What is required | In the entries below, copy only the lines from the one that contains "Task: Select the" through the last line, exactly, and omit any pictures.

── Data ──

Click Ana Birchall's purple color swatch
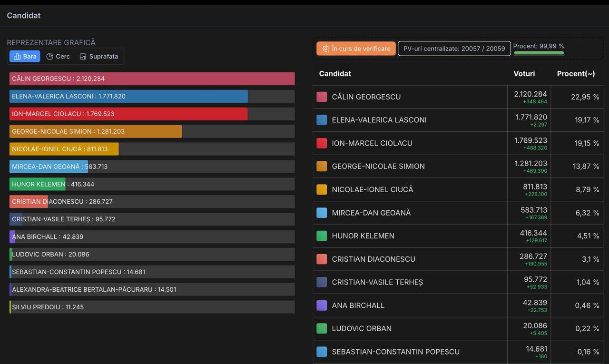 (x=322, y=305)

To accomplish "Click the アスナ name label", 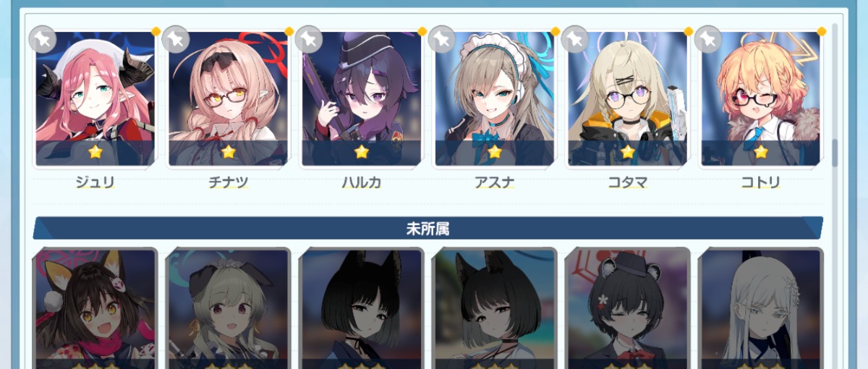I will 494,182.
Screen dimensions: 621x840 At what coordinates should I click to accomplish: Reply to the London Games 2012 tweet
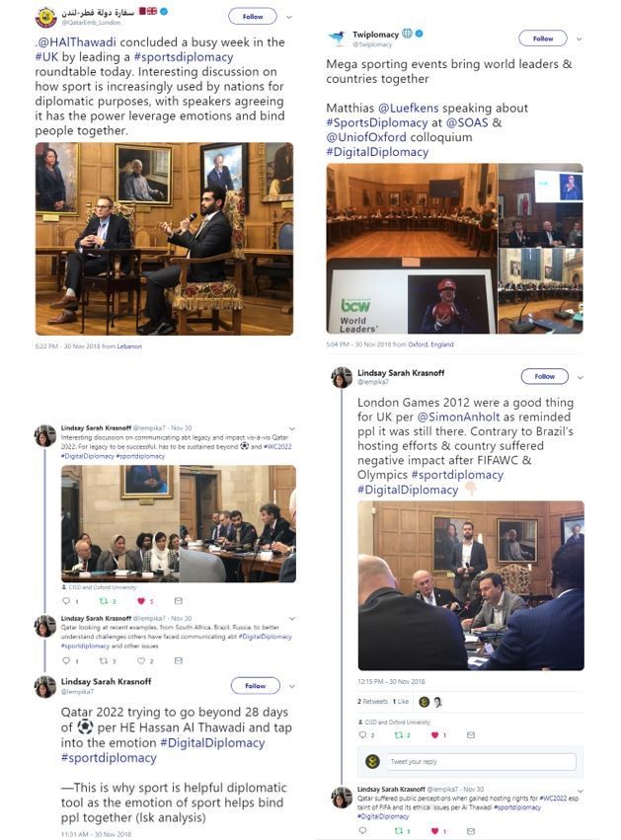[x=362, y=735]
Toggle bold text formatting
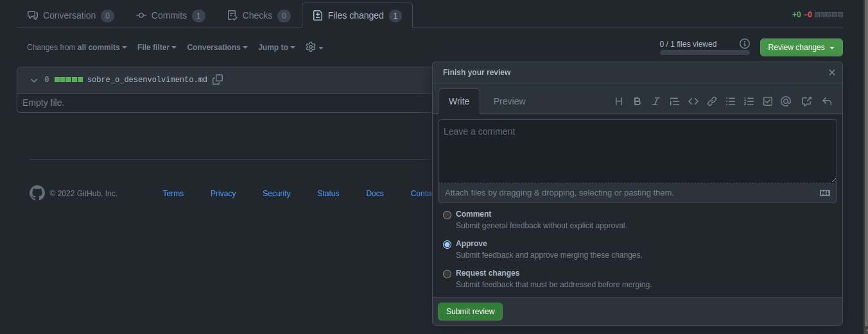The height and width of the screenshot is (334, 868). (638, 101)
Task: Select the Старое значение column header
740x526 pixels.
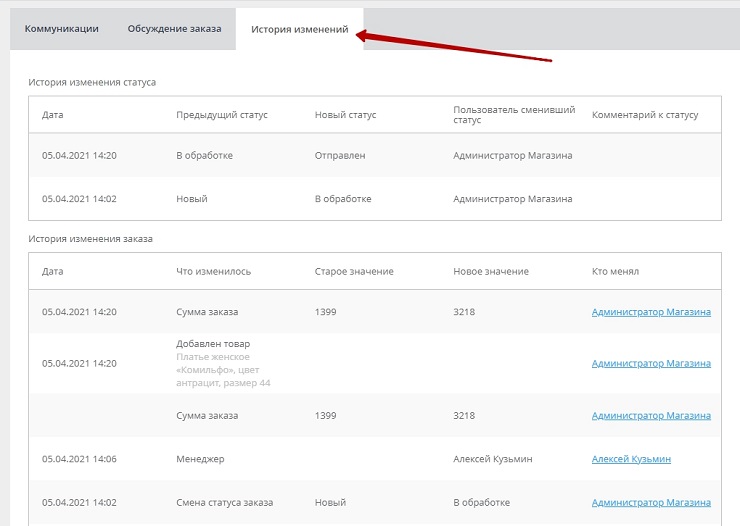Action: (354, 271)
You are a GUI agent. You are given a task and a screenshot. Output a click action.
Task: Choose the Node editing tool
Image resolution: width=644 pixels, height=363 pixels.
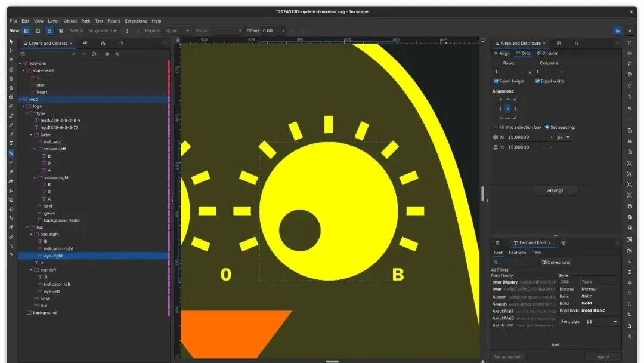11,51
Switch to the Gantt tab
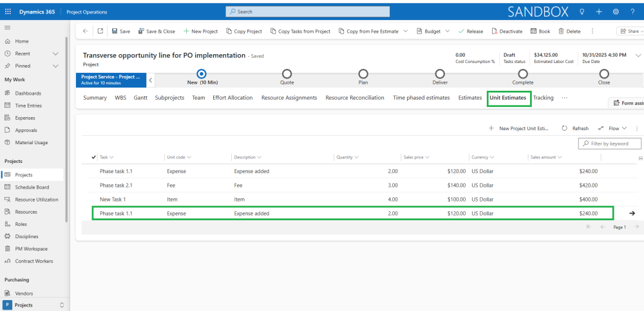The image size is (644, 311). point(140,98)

───

Finished exercise |
Task: Select the Старое значение column header
740x526 pixels.
Action: (354, 271)
You are a GUI agent. You are given a task and a screenshot. Output a click action.
Task: Choose the Node editing tool
Image resolution: width=644 pixels, height=363 pixels.
11,51
Switch to the Gantt tab
The image size is (644, 311). point(140,98)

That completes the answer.